Mlliyet Milliyet Blog Milliyet Blog
 

30 Temmuz '10

 
Kategori
Blog yazarları tartışıyor!
 

Evlilik Aşkı Öldürmez Süründürür!

Evlilik Aşkı Öldürmez Süründürür!
 

Yeni konu başlığımız "Evlilik Aşkı Öldürüyor mu?" Konu alengirli olmadığından tartışmaya iştirak edebilirim ve bu kategorideki ilk yazımı yazabilirim diye düşündüm.

Hasbelkader evlenmiş bir erkek olarak elbette kişisel tecrübelerimden faydalanacağım ancak daha ziyade çevrede gözlemlediğim ve tanık olduğum vakıalardan edindiğim fikirleri ön planda sunmayı yeğlerim.

Zira kişilerin kendilerini ve yakın çevrelerini değerlendirmeleri hem çok zor hem de ister istemez subjektiftir. Bana göre evliliğim aşkımı öldürmemiştir ama dışarıdan gözlem yapan birine göre öldürmüş olabilir. Bir başkasına göre ise evlilik aşkı düpedüz süründürmekte, adeta işkence etmektedir. Bunlar kişilerin bakış açılarına ve değer yargılarına göre değişebilen değerlendirmelerdir.

**

Önce kendimden örnekle başlamak isterim. Âşık olarak ve severek evlendim. Hatta o dönemde yazdığım yığınla aşk şiiri de vardır. Lakin bugünkü aklımla ve düşüncelerimle geriye dönük olarak analize kalkıştığımda durumun şimdiki hayat bakışma göre birazcık karışık olduğunu görüyorum.

**

Biz henüz aşkın tarifinde mutabık değiliz. Öyleyse evliliğin aşkı öldürüp-öldürmediği konusunda da mutabık olamayız. Hatta ve hatta iddia ediyorum ki “evlilik” konusunda birle mutabık değiliz.

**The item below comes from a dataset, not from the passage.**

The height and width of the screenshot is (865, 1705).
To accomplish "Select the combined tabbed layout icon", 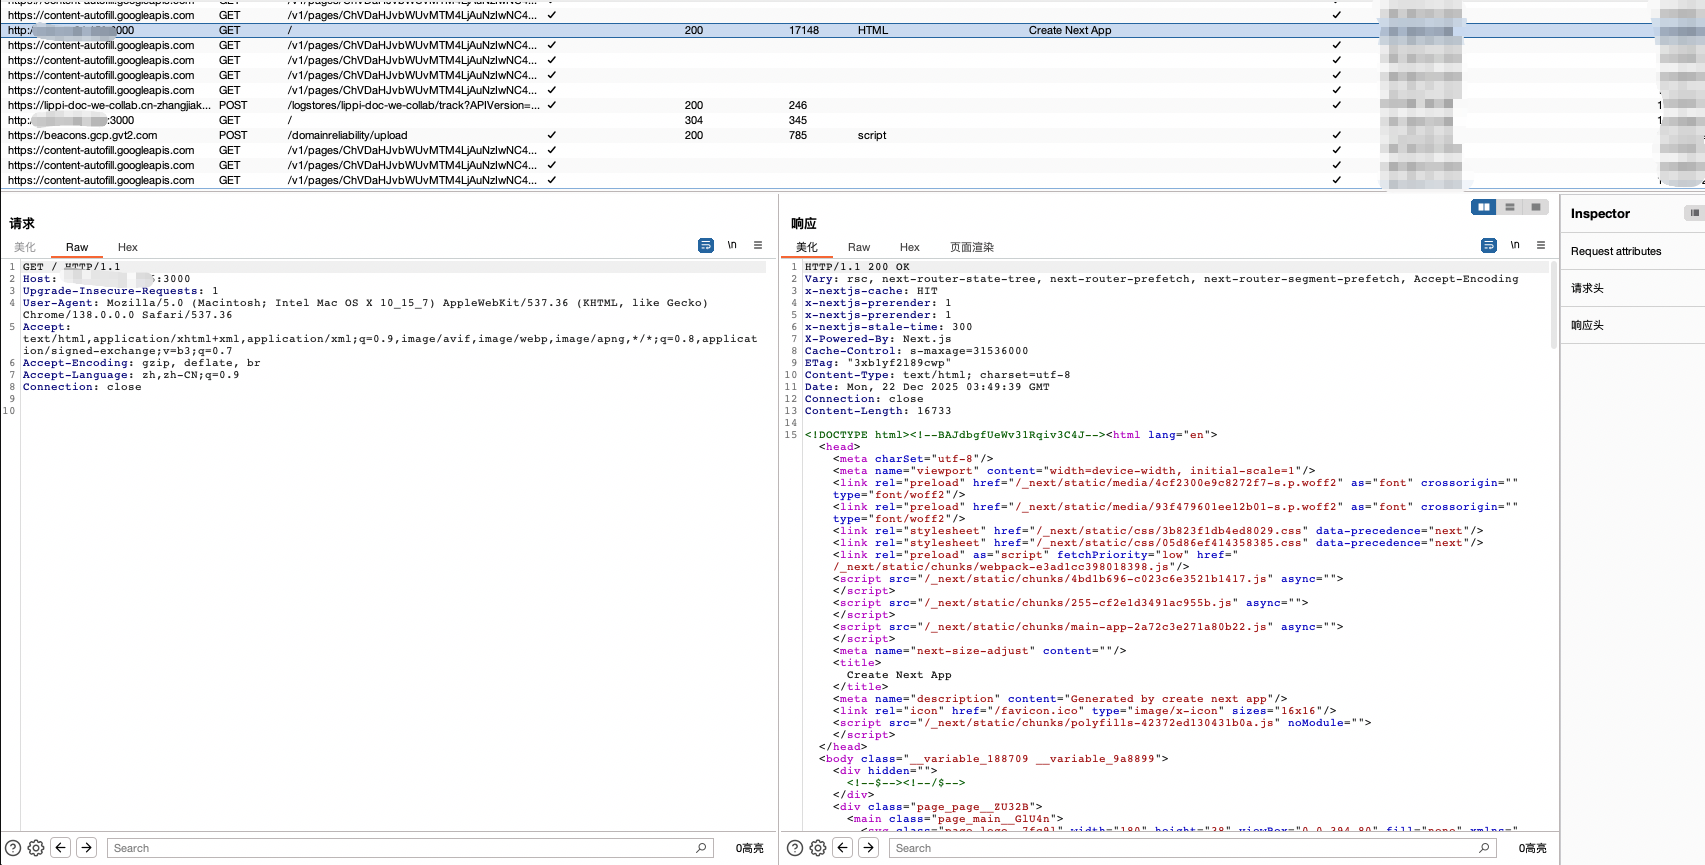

Meseleye en başında yaklaşmaya kalkarak bir dizi fikir beyan etmeye davranırsam bu çene düşüklüğü ile (yenice başlattığım yeni yayın döneminde bariz görüldüğü üzere) bir yığın şey yazarım. Lakin yazarken artık dilimin ve elimin ayarını yitirmişim gibi hissediyorum. Klavye kendiliğinden takır takır tuşlara basıyor ve mahkemelerdeki “yaz kızım”lar gibi yazıyorum :)

**

Bunu neden söyledim? Şundan dolayı: Bu konuyu akıllıca ve etraflıca tartışabilmemiz için konuya temel teşkil eden kavramlarda uzlaşmış olmamız gerekir. Yani AŞK ve EVLİLİK konularında hepimiz hemfikir olmalı ve aynı şeyi anlamalıyız ki kim kimi öldürüyor sorusuna gelelim ve fikir beyan edelim.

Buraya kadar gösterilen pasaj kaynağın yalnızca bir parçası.